What this task involves:
Show all the lines in the data below that include the word "agent".

[Stored data entries]
★ ★ ★ ★ ★

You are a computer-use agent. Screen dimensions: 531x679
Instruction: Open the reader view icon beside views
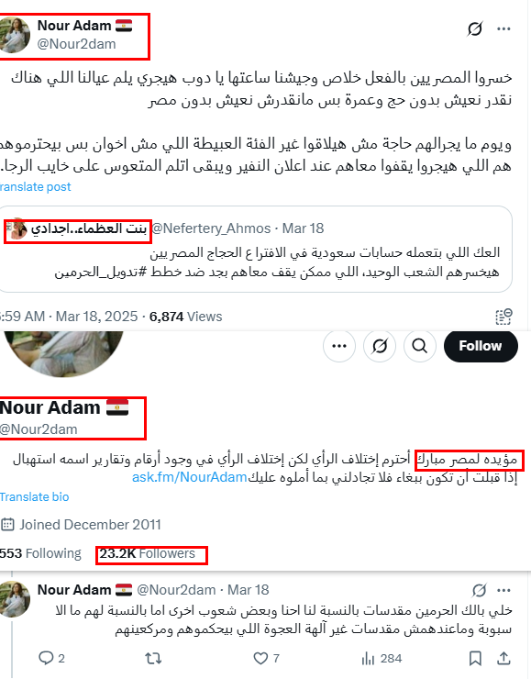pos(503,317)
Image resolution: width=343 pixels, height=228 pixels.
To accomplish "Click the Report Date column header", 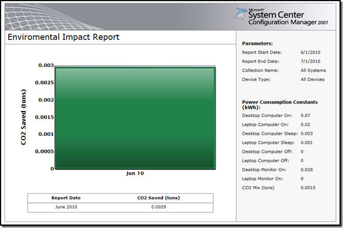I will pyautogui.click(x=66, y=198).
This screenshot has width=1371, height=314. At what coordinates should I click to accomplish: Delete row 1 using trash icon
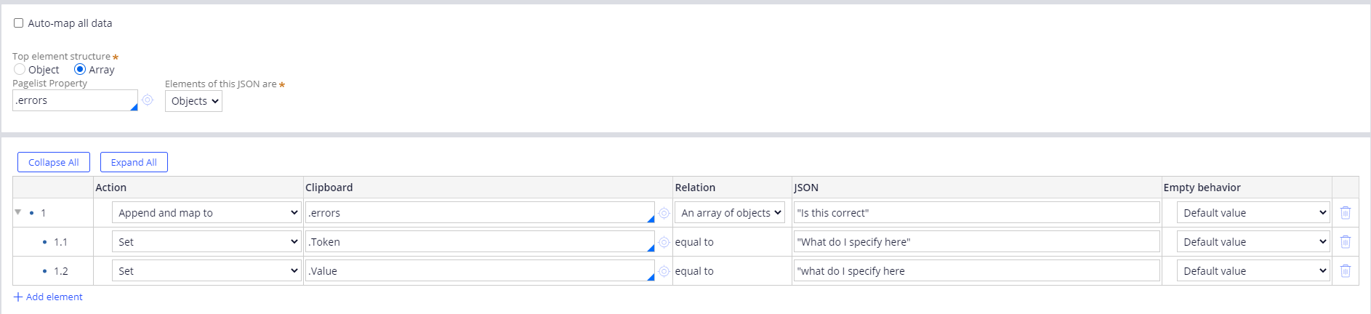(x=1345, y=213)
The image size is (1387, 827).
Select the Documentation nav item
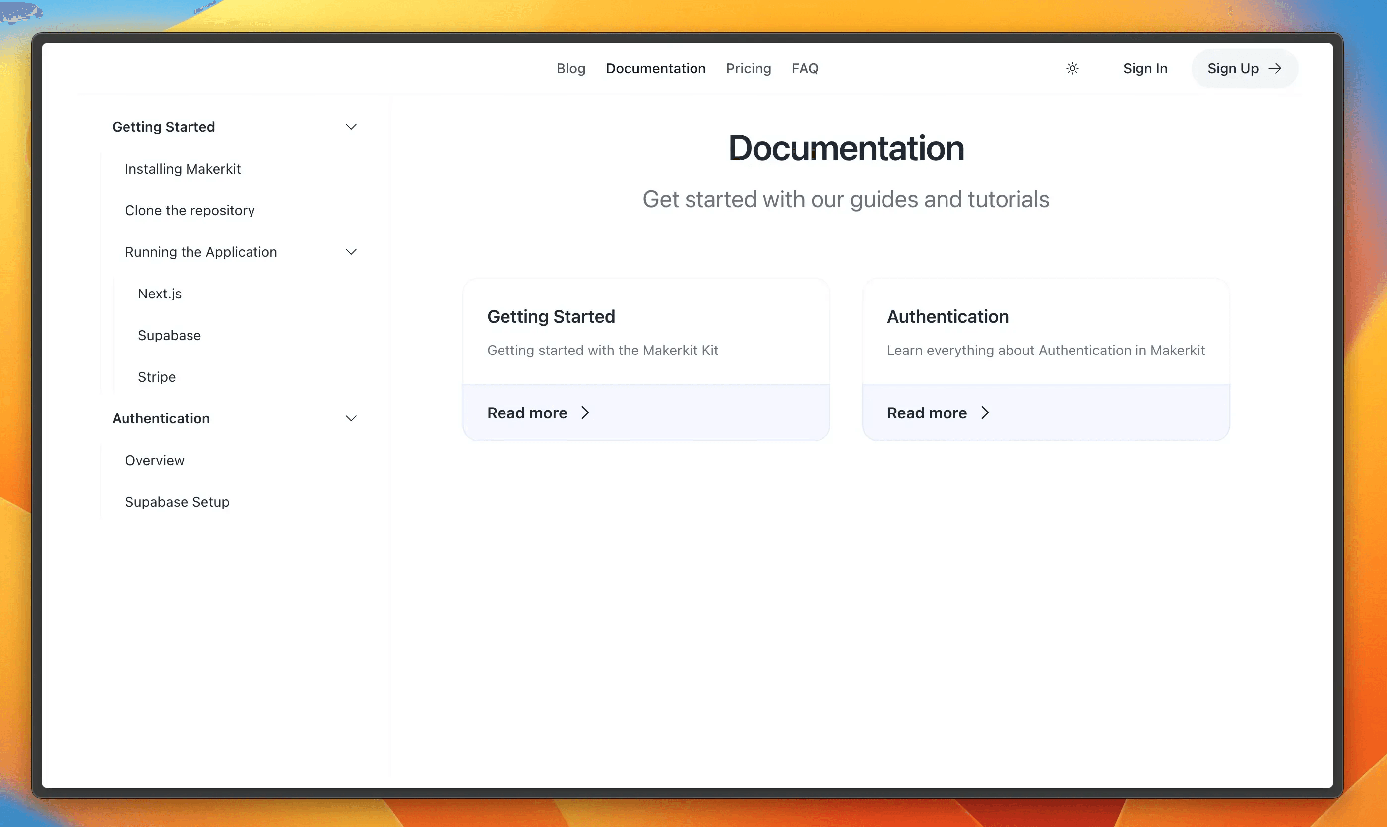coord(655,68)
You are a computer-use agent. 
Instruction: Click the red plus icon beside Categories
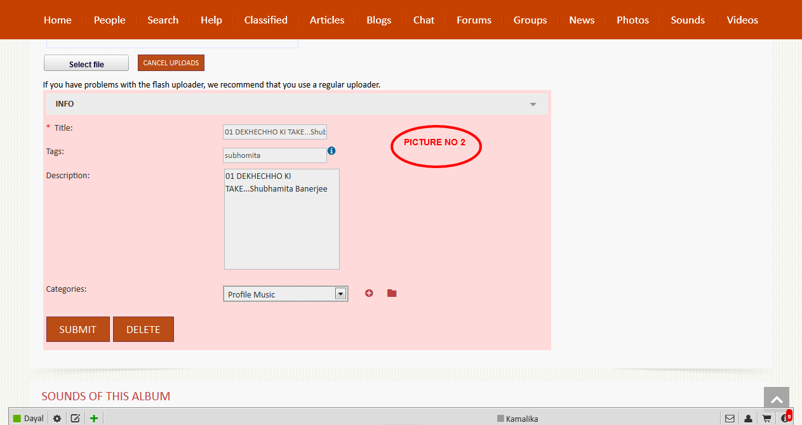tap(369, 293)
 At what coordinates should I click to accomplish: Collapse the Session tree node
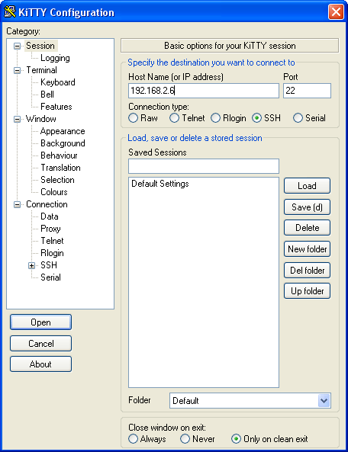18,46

★ ★ ★ ★ ★

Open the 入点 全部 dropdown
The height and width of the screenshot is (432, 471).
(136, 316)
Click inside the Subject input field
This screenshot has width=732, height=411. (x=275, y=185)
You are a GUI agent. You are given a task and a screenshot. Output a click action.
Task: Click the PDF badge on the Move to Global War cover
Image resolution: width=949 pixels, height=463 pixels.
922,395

★ ★ ★ ★ ★

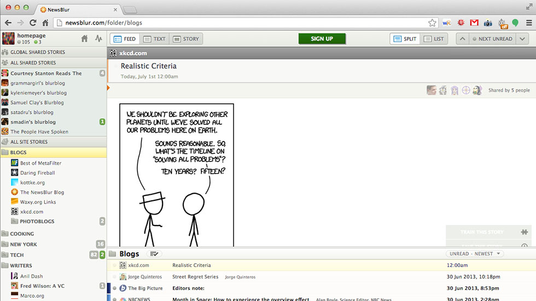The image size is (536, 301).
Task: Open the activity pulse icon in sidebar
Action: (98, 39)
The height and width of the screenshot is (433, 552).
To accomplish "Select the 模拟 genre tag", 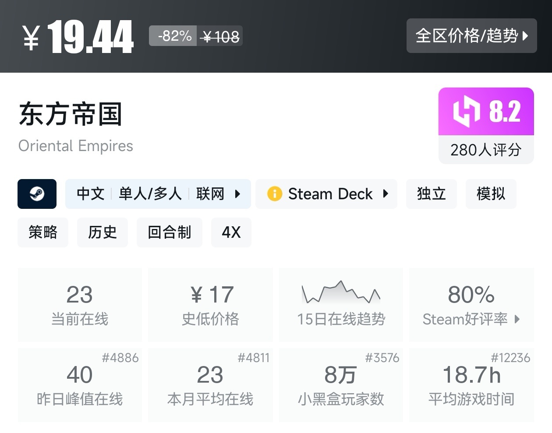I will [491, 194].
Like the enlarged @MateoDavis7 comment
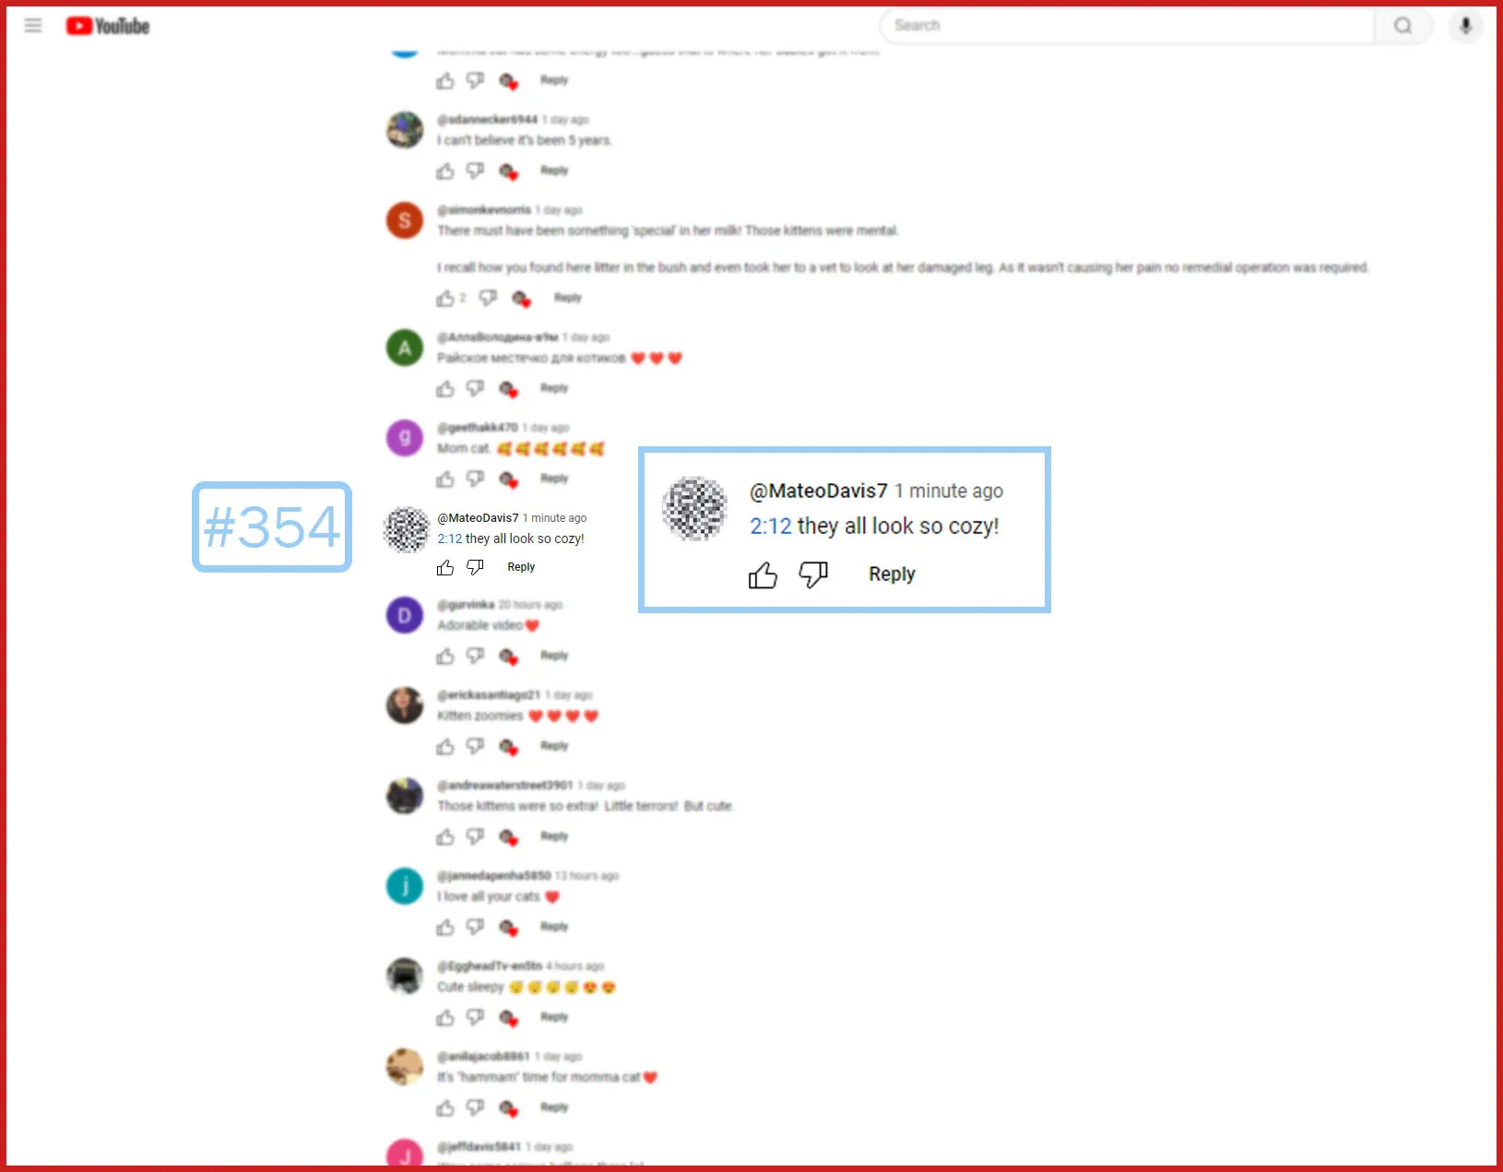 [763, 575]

★ ★ ★ ★ ★

Solution for this exercise:
You are a computer-use agent. Screen dimensions: 531x679
You are a computer-use agent. 
You are a GUI agent. You are given a task and a screenshot. Output a click action.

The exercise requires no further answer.